What you need to do ▸ Each of the records that follow needs an exact reproduction.

Data records ▸
----------------------------------------

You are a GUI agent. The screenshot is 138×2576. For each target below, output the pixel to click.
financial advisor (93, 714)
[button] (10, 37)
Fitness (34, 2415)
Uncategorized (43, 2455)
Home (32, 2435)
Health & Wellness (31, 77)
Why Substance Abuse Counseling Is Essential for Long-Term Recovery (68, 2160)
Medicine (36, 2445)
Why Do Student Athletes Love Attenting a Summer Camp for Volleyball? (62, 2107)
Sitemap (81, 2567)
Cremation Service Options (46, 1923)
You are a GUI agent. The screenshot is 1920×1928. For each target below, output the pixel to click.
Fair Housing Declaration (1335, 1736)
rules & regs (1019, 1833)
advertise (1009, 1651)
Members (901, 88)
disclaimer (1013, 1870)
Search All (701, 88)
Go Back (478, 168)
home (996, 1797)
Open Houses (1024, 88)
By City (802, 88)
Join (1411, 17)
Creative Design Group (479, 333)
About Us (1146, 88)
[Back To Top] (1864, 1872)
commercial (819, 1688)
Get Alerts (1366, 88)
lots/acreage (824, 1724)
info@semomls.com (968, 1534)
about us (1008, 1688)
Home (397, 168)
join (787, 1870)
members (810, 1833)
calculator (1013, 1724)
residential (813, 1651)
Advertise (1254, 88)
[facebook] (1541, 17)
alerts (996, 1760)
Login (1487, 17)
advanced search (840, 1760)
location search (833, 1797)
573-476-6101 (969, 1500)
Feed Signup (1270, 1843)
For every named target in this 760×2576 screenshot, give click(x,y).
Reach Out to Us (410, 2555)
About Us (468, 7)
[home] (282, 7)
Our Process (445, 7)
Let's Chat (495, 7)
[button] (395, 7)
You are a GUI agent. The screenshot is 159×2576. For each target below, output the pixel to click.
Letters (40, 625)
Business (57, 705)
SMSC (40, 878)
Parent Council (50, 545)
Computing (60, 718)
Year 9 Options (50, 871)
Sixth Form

----------------------------------------

Exercise result ▸
You are a GUI agent. The screenshot is 138×2576. For each target below, output the pixel to click.
financial advisor (93, 714)
[button] (10, 37)
Fitness (34, 2415)
Uncategorized (43, 2455)
Home (32, 2435)
Health & Wellness (31, 77)
Why Substance Abuse Counseling Is Essential for Long-Term Recovery (68, 2160)
Medicine (36, 2445)
Why Do Student Athletes Love Attenting a Summer Camp for Volleyball? (62, 2107)
Sitemap (81, 2567)
Cremation Service Options (46, 1923)
You are a GUI agent. The screenshot is 1920×1928. For each target below, output the pixel to click.
Fair Housing Declaration (1335, 1736)
rules & regs (1019, 1833)
advertise (1009, 1651)
Members (901, 88)
disclaimer (1013, 1870)
Search All (701, 88)
Go Back (478, 168)
home (996, 1797)
Open Houses (1024, 88)
By City (802, 88)
Join (1411, 17)
Creative Design Group (479, 333)
About Us (1146, 88)
[Back To Top] (1864, 1872)
commercial (819, 1688)
Get Alerts (1366, 88)
lots/acreage (824, 1724)
info@semomls.com (968, 1534)
about us (1008, 1688)
Home (397, 168)
join (787, 1870)
members (810, 1833)
calculator (1013, 1724)
residential (813, 1651)
Advertise (1254, 88)
[facebook] (1541, 17)
alerts (996, 1760)
Login (1487, 17)
advanced search (840, 1760)
location search (833, 1797)
573-476-6101 (969, 1500)
Feed Signup (1270, 1843)
For every named target in this 760×2576 screenshot, give click(x,y).
Reach Out to Us (410, 2555)
About Us (468, 7)
[home] (282, 7)
Our Process (445, 7)
Let's Chat (495, 7)
[button] (395, 7)
You are a GUI agent. The screenshot is 159×2576. For each target below, output the pixel to click.
Letters (40, 625)
Business (57, 705)
SMSC (40, 878)
Parent Council (50, 545)
Computing (60, 718)
Year 9 Options (50, 871)
Sixth Form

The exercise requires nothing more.